Aileme de bir şey söyleyemiyordum tercih kendimindi çünkü. Onlar beni ayakları yere basan, kendine güvenen bir birey olarak yetiştirmişlerdi.
Oysa şu anda kızlarının yerinde ruhsuz ve bir bitkiden farkı olmayan Damla vardı.

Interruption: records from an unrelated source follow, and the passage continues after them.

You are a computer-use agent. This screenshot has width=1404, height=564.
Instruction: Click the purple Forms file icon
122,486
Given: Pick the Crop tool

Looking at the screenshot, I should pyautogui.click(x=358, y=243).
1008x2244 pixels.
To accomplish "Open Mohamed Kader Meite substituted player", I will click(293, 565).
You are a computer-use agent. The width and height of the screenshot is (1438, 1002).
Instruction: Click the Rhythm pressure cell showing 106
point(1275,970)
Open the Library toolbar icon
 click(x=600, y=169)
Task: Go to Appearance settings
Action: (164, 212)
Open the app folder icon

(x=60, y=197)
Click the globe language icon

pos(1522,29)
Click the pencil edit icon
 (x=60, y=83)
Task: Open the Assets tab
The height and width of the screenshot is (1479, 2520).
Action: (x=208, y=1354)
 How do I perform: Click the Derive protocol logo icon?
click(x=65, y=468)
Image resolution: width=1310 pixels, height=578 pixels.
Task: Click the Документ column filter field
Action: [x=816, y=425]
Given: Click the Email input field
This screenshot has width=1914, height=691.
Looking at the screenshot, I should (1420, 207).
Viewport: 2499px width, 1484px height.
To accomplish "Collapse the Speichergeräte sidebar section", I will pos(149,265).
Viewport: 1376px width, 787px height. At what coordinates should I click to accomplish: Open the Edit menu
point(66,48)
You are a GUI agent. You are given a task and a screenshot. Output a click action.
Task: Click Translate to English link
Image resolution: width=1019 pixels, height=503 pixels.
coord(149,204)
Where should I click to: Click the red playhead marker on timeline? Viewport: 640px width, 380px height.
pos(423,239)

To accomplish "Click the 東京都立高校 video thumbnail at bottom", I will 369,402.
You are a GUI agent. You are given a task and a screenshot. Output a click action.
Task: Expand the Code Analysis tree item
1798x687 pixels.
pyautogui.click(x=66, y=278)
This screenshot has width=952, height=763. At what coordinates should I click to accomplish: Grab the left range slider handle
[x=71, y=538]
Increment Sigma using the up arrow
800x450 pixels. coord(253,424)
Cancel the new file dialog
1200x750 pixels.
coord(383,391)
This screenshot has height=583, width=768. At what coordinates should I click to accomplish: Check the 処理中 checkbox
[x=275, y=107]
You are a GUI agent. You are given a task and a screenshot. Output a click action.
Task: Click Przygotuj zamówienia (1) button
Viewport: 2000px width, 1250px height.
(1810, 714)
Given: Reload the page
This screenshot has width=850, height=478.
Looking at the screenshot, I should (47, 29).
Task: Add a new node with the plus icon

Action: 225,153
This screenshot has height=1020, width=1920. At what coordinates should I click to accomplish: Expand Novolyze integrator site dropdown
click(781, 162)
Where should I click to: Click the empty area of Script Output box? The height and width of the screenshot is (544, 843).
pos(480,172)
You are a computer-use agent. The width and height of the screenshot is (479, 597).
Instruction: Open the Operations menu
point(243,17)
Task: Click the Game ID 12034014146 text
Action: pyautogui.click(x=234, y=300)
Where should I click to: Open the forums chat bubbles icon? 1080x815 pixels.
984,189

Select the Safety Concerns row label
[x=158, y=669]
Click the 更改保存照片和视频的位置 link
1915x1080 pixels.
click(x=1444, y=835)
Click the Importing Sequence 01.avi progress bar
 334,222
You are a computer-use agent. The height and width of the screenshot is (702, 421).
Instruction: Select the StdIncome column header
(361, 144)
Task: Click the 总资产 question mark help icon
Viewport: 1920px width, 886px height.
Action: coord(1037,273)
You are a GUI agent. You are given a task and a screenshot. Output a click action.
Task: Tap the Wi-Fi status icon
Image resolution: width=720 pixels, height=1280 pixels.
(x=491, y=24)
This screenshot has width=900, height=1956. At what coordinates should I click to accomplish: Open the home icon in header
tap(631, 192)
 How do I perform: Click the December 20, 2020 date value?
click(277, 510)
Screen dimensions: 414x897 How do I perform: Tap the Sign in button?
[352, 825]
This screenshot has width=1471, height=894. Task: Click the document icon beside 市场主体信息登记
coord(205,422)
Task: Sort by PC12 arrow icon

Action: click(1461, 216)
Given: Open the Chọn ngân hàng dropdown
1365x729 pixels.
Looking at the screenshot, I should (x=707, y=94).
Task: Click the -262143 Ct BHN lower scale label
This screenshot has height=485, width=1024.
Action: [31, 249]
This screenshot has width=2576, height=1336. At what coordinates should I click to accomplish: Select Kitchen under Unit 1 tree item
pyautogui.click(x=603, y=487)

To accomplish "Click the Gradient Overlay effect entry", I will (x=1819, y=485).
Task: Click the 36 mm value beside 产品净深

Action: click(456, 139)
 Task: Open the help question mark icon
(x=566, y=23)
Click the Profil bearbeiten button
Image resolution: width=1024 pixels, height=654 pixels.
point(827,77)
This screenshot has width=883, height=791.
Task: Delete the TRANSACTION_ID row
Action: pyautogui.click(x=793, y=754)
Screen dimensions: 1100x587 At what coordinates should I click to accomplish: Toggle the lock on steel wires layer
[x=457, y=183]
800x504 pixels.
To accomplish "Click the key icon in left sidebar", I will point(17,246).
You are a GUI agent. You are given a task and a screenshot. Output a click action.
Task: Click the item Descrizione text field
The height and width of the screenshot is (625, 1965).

Bir takım gariplikler onlarda fark ediyorlardı ama bir anlam veremiyorlardı bendeki garipliğe. En sonunda doğum sendromu teşhisi koydular kendi aralarında.
Yeni doğum yapan kadınlarda olurmuş böyle arada sırada uyumsuzluk.
Kızım iki yaşına bastığı zaman yedim ilk dayağını ve artık ben bile tanımıyordum kendimi.
Bu ben olamazdım!
Bir şeyleri değiştirmeliydim ama nasıl?
Ne bitirdiğim iki üniversite, ne de konuştuğum onca yabancı dil çare bulamıyordu sorunuma.
Yoksa aslında bir sorun yoktu da ben mi abartıyordum?
Ya da halen abartıyorum!
Çünkü tek tük attığı dayaklar, artık günlük dayaklara bıraktı yerini ve ben halen onunla yaşamaya devam ediyorum…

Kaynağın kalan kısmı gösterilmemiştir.